■ **Task statement**: Whenever the word "screenshot" appears in a line of the data below, copy that line.

Collected data entries
■ ■ ■ ■ ■ ■ ■
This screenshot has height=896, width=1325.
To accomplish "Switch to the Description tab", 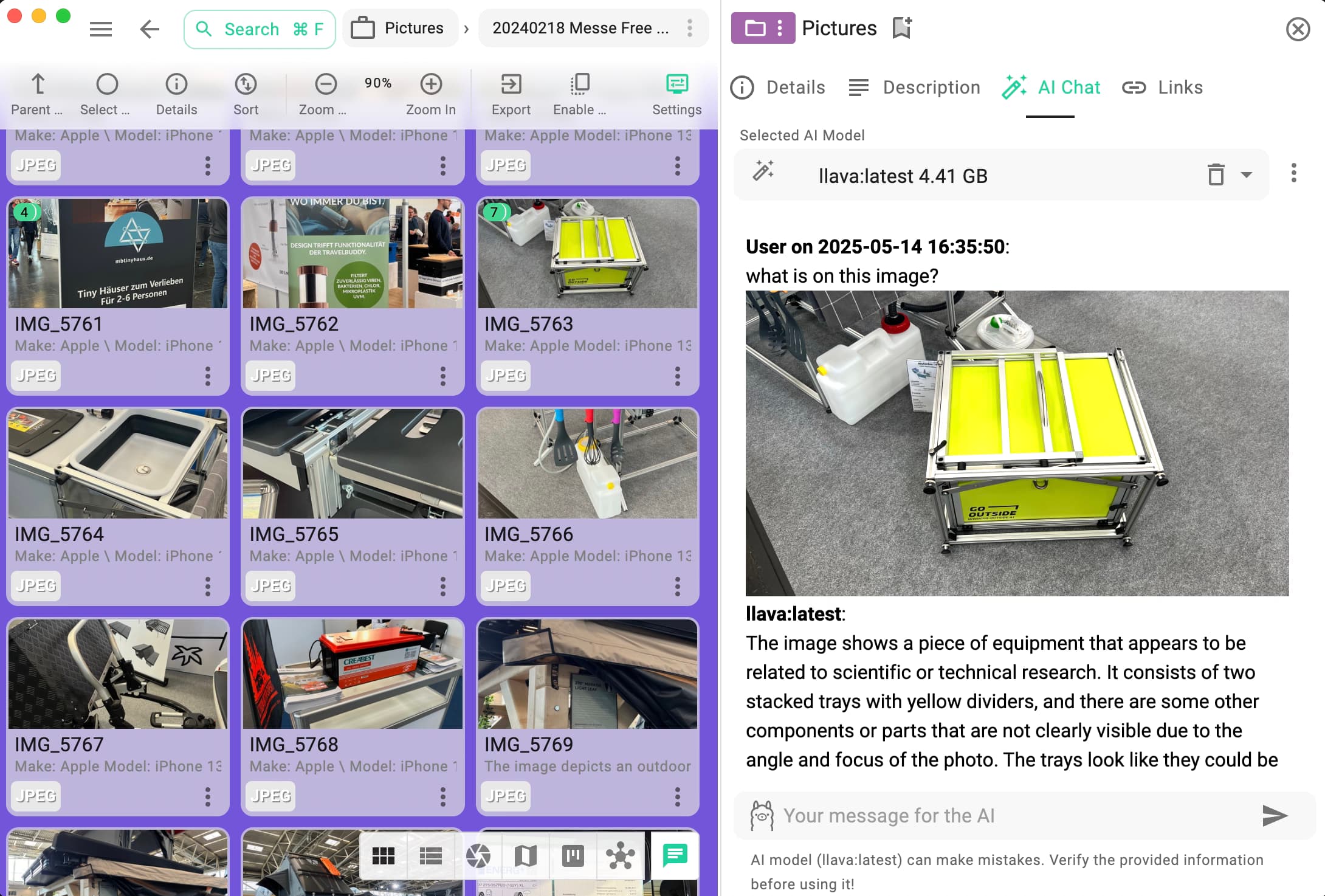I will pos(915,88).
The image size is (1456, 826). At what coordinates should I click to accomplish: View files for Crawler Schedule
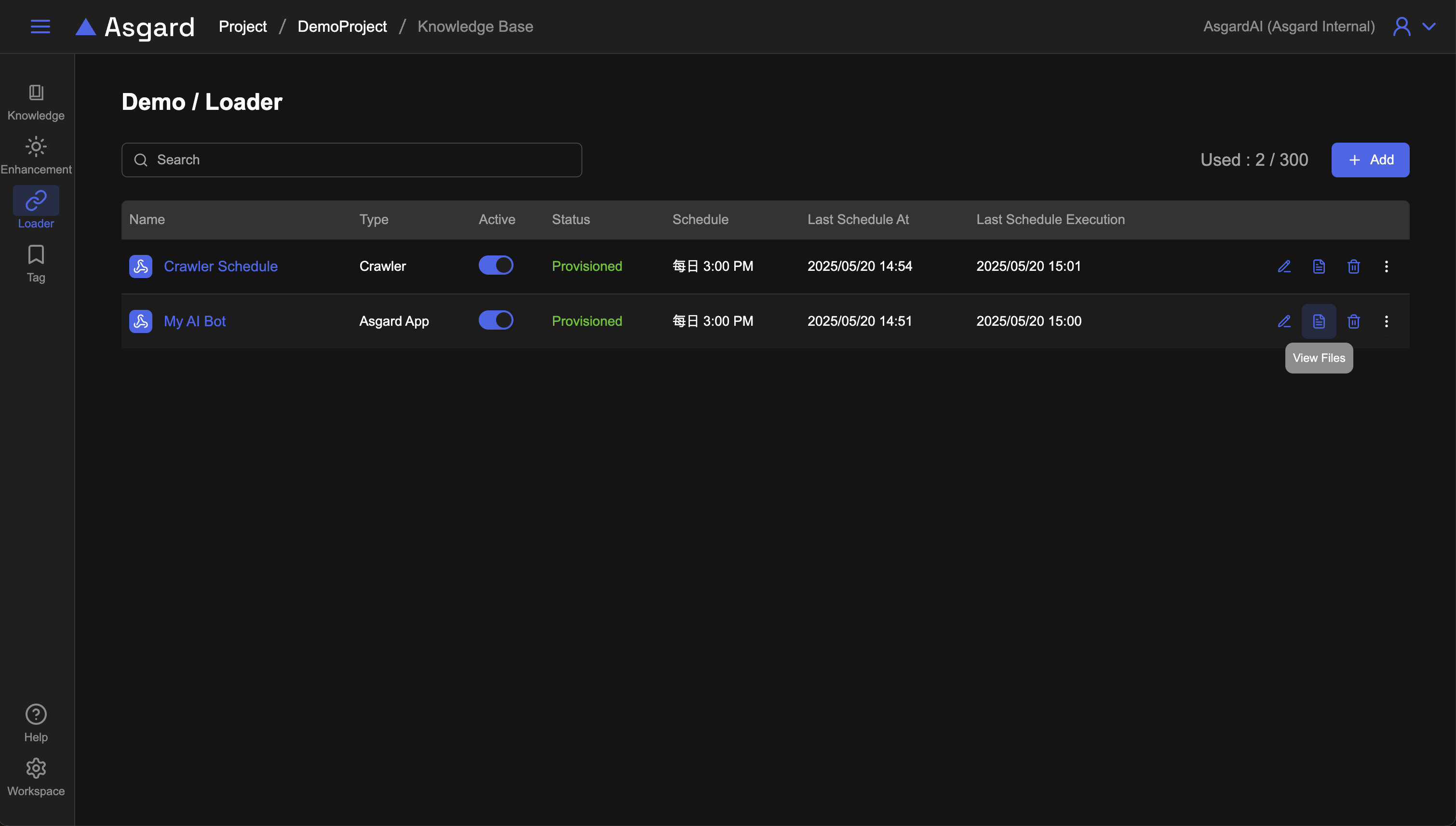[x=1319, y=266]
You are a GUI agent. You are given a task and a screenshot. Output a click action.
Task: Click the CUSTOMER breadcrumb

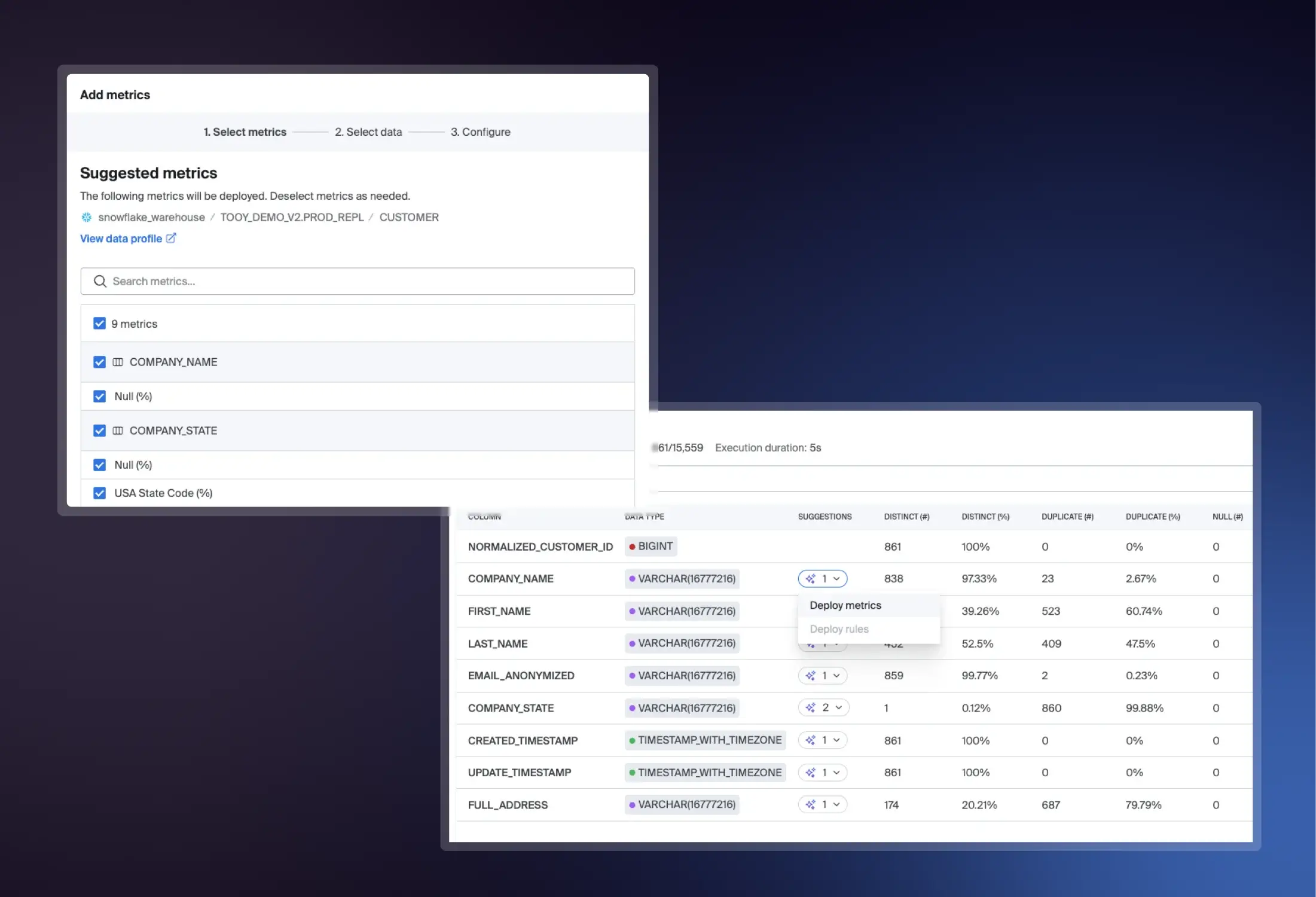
■ ■ ■ ■ ■ ■ ■
■ **Written solution**:
This screenshot has height=896, width=1325.
You are a GUI agent. You are given a task and a screenshot. Output a click action.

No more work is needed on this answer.